Source information:
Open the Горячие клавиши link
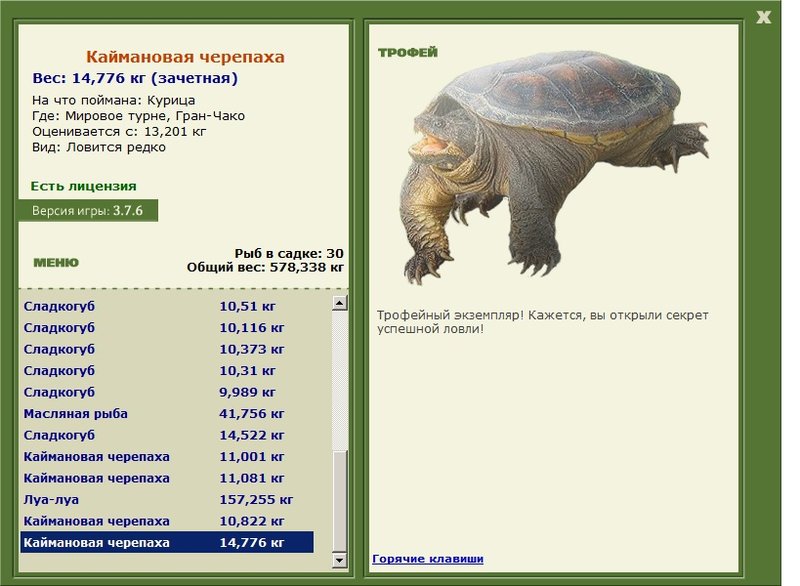click(428, 558)
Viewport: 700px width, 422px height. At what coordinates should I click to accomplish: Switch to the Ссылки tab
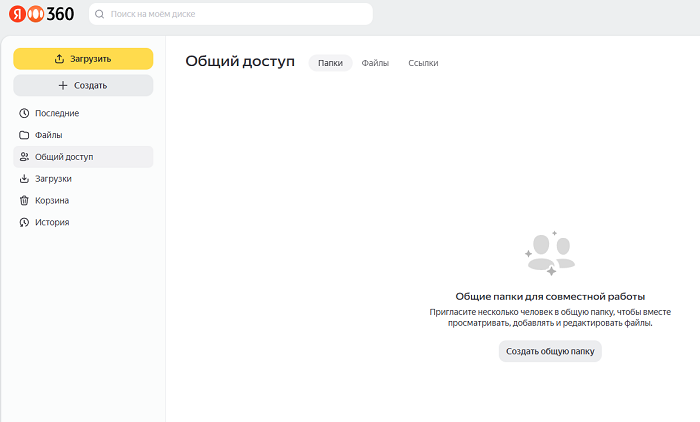click(x=423, y=63)
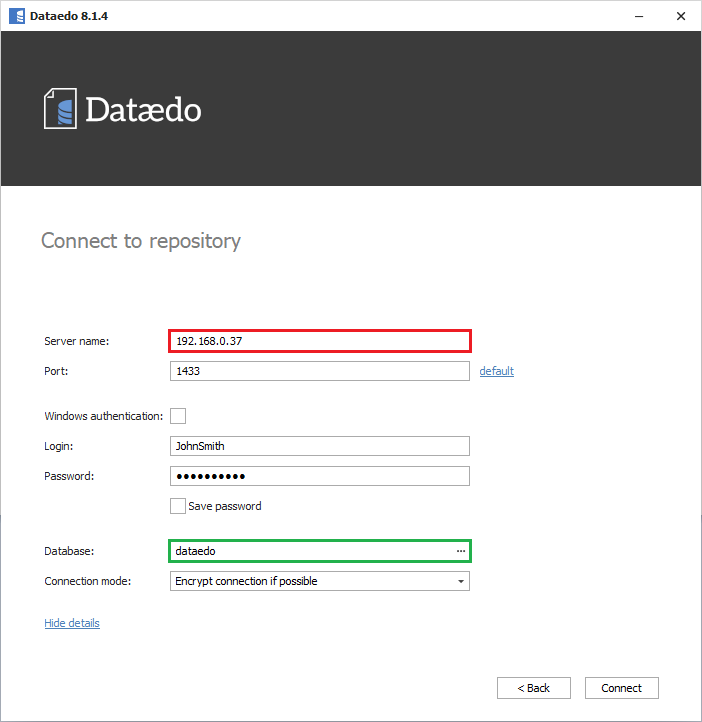Minimize the Dataedo window
Screen dimensions: 702x722
pyautogui.click(x=586, y=16)
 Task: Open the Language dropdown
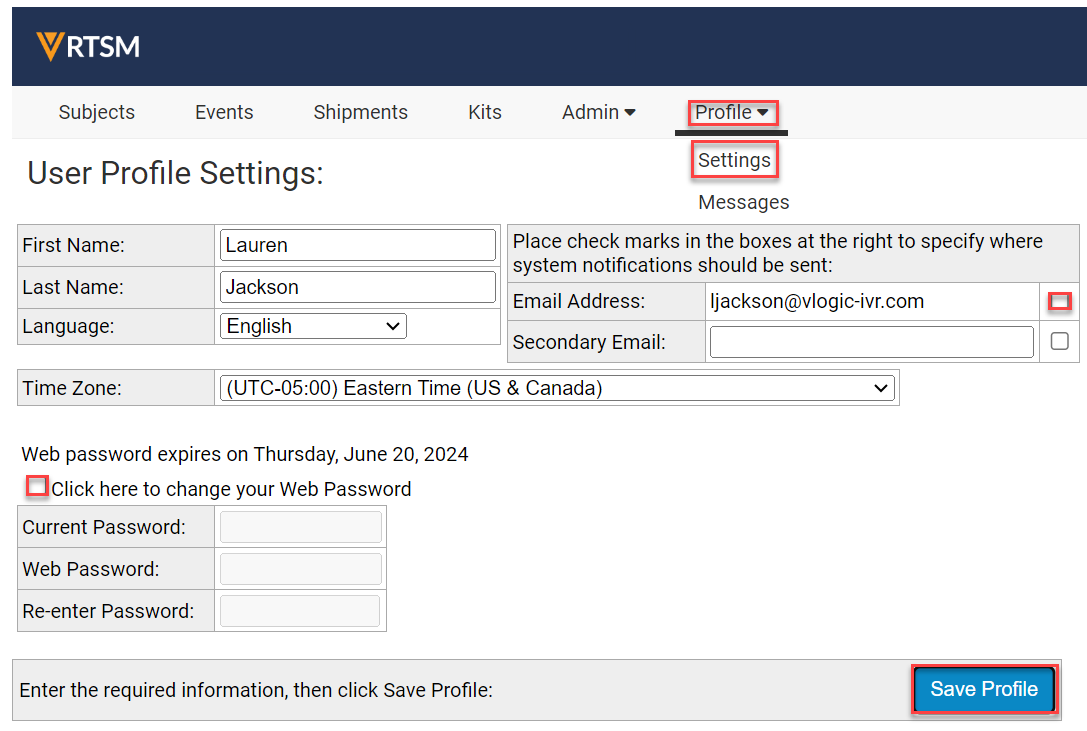click(x=313, y=326)
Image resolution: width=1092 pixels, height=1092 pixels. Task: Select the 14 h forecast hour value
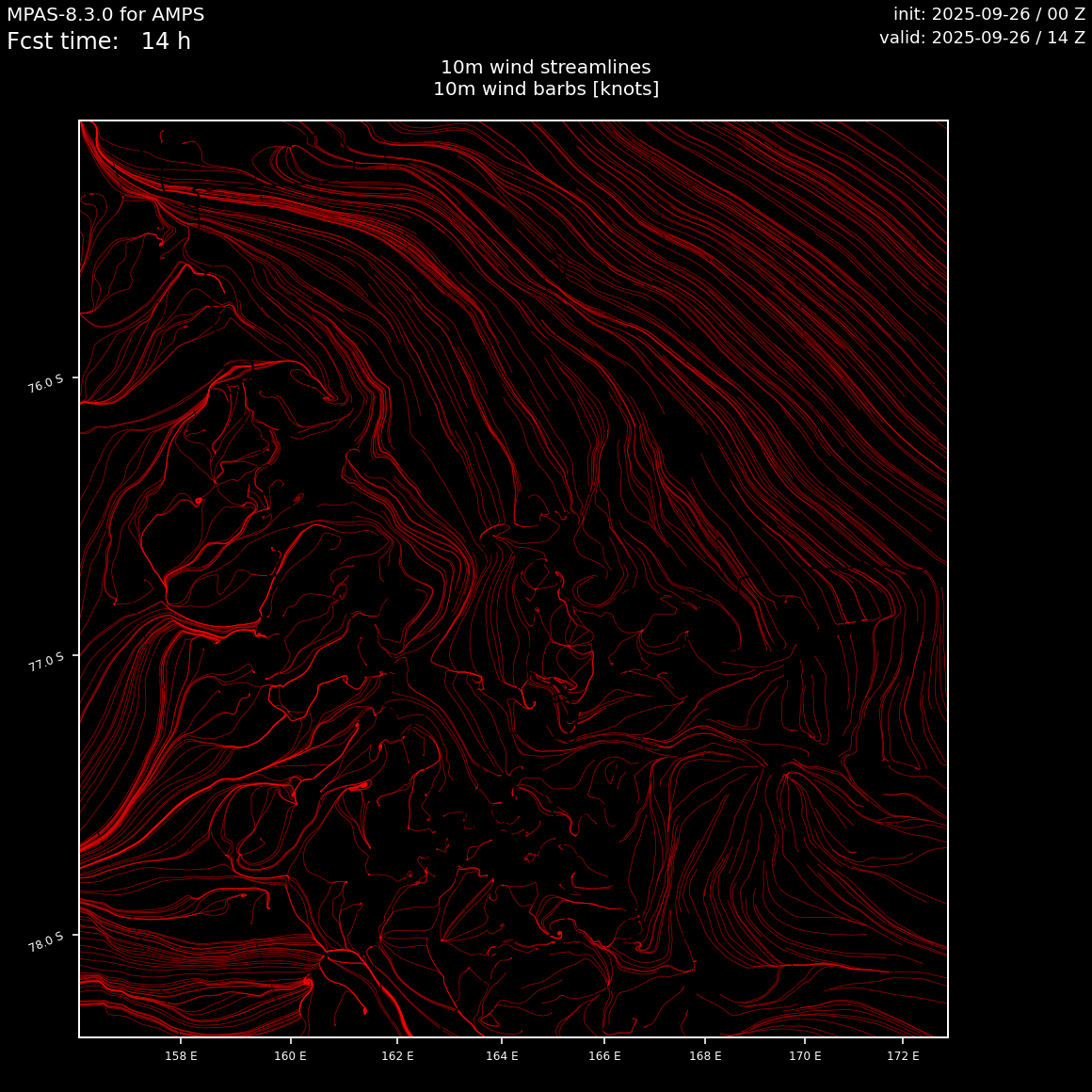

What the task requires:
Each record above should be copied character for character, with pictures dropped.

Result of this task:
Open the Горячие клавиши link
click(428, 558)
Viewport: 700px width, 422px height. At what coordinates should I click to accomplish: Switch to the Ссылки tab
click(x=423, y=63)
Minimize the Dataedo window
Screen dimensions: 702x722
pyautogui.click(x=586, y=16)
 Task: Open the Language dropdown
click(x=313, y=326)
Image resolution: width=1092 pixels, height=1092 pixels. Task: Select the 14 h forecast hour value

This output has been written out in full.